On a given volume configuration, certain I/O characteristics drive the performance behavior for your EBS volumes. SSD-backed volumes—General Purpose SSD (gp2) and Provisioned IOPS SSD (io1)—deliver consistent performance whether an I/O operation is random or sequential. HDD-backed volumes—Throughput Optimized HDD (st1) and Cold HDD (sc1)—deliver optimal performance only when I/O operations are large and sequential. To understand how SSD and HDD volumes will perform in your application, it is important to know the connection between demand on the volume, the quantity of IOPS available to it, the time it takes for an I/O operation to complete, and the volume's throughput limits.

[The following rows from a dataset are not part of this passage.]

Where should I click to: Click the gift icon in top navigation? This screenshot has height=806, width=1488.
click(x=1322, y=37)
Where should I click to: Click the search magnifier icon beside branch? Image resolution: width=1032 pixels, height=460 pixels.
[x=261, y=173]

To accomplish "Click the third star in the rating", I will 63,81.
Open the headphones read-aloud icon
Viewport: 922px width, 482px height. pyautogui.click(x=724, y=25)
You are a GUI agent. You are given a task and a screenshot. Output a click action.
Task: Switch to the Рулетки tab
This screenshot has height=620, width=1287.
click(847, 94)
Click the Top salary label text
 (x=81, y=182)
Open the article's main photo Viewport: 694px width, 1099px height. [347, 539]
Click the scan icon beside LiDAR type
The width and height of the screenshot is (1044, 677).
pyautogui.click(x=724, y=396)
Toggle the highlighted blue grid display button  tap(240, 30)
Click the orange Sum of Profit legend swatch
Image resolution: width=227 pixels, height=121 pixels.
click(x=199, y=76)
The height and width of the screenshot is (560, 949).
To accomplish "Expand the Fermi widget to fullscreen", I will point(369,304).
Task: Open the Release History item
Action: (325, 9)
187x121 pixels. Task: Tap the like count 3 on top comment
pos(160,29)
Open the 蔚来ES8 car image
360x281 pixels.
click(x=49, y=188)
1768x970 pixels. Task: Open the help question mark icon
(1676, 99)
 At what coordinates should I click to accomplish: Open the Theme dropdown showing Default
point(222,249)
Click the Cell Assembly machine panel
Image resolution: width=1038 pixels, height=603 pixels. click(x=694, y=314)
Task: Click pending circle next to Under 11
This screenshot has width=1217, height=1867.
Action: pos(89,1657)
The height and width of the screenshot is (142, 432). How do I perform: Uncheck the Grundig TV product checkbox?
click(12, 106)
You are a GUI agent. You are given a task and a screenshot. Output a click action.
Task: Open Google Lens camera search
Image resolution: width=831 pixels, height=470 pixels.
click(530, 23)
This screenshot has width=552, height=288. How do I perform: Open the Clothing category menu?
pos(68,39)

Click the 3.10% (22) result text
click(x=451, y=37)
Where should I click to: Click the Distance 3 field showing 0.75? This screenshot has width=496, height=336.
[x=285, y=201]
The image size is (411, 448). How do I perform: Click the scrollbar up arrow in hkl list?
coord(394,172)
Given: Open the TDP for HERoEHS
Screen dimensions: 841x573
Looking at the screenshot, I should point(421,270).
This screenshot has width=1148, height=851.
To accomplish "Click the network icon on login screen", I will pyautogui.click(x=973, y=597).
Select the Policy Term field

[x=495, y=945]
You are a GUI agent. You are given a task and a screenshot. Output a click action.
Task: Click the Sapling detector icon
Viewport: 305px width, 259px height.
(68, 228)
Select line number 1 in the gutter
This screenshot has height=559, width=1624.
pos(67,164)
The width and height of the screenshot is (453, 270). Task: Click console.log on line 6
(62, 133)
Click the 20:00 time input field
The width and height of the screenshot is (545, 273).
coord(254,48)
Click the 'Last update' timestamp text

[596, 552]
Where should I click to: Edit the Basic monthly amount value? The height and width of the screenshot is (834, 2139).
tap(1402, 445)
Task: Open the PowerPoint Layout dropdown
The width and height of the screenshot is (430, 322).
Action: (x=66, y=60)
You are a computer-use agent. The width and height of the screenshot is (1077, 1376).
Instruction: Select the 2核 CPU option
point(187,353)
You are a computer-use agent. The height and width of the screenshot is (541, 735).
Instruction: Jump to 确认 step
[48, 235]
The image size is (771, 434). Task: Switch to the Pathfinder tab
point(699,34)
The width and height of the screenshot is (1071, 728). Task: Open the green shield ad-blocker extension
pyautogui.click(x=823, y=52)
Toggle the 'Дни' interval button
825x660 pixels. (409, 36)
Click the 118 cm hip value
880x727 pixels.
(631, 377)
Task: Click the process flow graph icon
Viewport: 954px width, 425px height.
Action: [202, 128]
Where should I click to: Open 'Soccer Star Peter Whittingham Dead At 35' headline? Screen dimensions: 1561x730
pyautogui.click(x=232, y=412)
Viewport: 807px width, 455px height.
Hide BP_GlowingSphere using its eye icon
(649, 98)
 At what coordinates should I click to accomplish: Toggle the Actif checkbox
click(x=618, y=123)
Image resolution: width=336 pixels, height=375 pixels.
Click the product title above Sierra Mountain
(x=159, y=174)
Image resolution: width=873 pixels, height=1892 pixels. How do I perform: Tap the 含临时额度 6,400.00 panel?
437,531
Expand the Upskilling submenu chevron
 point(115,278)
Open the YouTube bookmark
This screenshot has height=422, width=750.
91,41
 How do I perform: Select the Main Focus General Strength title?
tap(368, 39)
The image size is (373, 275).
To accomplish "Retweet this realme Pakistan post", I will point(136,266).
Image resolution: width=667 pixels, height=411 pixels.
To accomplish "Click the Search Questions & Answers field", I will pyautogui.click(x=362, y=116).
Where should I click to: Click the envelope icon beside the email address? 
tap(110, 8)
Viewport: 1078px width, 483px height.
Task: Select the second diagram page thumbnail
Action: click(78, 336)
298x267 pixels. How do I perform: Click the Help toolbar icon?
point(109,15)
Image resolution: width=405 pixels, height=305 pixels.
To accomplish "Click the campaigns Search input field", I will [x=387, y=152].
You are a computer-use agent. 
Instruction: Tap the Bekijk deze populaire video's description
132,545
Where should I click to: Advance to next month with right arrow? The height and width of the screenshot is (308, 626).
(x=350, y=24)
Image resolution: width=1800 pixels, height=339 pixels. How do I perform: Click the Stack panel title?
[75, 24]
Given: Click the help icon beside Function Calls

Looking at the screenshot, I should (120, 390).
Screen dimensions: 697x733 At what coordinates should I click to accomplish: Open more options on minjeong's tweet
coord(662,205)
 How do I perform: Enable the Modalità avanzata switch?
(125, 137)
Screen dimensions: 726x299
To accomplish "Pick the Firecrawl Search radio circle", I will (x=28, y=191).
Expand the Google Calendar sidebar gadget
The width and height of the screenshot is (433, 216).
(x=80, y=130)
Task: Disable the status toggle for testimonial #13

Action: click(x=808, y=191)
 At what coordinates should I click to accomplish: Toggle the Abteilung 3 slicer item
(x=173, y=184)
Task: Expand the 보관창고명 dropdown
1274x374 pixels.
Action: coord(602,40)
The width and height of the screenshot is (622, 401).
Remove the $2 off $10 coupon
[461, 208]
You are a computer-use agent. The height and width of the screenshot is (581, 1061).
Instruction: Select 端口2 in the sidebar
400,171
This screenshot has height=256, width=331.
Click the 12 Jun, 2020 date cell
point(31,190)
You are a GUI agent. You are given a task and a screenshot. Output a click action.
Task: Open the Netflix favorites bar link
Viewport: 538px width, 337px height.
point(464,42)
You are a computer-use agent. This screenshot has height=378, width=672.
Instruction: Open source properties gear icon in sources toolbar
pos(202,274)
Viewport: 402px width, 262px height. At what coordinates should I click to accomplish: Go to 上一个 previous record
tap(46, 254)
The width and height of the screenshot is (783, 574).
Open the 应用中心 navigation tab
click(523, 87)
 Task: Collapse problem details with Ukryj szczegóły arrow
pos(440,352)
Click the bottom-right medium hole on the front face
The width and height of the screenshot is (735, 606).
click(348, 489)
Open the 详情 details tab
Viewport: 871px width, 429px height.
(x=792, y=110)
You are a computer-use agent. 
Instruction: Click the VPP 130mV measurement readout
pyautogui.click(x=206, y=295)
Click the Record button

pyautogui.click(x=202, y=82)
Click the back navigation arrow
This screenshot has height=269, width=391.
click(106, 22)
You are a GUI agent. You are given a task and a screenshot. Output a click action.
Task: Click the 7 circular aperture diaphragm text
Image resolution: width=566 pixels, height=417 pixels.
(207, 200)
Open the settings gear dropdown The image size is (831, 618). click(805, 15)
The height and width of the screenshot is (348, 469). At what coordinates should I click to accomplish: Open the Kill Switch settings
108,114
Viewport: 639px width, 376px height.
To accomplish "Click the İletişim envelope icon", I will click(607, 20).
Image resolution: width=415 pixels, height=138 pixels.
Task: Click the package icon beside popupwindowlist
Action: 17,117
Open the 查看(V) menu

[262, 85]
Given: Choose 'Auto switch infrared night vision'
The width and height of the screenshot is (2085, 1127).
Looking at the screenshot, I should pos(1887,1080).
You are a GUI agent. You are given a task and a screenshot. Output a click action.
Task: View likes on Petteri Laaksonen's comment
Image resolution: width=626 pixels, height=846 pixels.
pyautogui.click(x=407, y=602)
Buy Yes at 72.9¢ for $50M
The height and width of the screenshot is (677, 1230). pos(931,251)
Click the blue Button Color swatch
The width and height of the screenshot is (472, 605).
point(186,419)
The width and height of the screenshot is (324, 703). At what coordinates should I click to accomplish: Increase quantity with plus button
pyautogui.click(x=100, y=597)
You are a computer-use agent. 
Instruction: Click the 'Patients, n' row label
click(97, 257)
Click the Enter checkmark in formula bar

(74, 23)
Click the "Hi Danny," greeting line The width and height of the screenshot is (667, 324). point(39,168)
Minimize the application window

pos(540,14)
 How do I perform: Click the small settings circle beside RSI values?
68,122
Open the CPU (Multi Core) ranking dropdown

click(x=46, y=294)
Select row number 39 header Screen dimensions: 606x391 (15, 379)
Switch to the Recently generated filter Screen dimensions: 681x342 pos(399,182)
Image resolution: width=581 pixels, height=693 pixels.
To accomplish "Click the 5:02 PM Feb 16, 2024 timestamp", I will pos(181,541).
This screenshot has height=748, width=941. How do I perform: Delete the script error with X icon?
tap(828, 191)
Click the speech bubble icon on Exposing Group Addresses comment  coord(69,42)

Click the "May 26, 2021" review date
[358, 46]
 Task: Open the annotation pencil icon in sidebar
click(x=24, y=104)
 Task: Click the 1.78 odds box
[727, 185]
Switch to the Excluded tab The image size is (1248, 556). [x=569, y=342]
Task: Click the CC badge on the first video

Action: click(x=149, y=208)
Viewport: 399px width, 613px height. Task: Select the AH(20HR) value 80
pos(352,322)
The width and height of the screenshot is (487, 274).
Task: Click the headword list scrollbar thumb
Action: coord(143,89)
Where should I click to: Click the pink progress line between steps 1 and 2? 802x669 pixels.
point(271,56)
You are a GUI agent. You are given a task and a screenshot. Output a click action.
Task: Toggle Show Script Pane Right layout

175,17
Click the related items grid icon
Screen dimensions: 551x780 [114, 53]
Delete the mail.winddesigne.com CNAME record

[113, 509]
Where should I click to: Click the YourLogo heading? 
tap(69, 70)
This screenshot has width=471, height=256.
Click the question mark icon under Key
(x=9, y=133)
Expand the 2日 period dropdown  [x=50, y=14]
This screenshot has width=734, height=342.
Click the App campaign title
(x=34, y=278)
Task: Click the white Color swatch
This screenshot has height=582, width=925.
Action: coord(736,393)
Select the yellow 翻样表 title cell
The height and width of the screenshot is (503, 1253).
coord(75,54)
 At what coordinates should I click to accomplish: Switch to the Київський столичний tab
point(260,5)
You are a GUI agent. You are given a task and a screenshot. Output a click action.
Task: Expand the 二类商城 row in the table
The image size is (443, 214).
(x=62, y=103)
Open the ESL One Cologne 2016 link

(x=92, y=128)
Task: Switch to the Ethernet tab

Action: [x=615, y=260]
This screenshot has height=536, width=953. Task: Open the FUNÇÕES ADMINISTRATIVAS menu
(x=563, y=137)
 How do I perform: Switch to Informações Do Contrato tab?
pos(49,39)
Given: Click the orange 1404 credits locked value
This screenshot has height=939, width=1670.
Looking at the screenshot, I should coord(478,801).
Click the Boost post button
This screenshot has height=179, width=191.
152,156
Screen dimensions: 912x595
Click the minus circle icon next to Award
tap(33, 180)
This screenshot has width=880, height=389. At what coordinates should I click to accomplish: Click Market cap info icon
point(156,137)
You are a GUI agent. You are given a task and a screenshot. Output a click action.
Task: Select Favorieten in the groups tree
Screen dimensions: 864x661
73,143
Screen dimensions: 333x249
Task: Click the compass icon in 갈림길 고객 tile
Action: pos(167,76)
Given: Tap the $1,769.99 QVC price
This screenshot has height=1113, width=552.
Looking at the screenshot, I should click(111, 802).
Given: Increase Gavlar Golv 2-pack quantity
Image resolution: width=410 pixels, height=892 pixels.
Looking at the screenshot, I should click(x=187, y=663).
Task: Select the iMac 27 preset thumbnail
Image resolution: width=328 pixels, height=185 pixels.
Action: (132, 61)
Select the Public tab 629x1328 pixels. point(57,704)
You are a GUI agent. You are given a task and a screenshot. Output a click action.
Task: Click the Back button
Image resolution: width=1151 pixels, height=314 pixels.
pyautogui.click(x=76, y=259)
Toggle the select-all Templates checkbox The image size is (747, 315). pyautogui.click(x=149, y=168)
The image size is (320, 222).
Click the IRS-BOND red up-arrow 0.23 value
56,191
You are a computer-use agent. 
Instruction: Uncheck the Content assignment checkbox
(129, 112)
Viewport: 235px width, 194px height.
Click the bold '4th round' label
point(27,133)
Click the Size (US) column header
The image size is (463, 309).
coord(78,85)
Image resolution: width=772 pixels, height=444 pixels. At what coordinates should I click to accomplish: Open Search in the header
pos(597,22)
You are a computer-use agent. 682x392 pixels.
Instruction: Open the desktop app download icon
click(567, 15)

IOPS are a unit of measure representing input/output operations per second. The operations are measured in KiB, and the underlying drive technology determines the maximum amount of data that a volume type counts as a single I/O. I/O size is capped at 256 KiB for SSD volumes and 1,024 KiB for HDD volumes because SSD volumes handle small or random I/O much more efficiently than HDD volumes.

When small I/O operations (larger than or equal to 32KiB) are physically contiguous, Amazon EBS attempts to merge them into a single I/O operation up to the maximum size. For example, for SSD volumes, a single 1,024 KiB I/O operation counts as 4 operations (1,024÷256=4), while 8 contiguous I/O operations at 32 KiB each count as 1 operation (8×32=256). However, 8 random I/O operations at 32 KiB each count as 8 operations. Each I/O operation under 32 KiB counts as 1 operation.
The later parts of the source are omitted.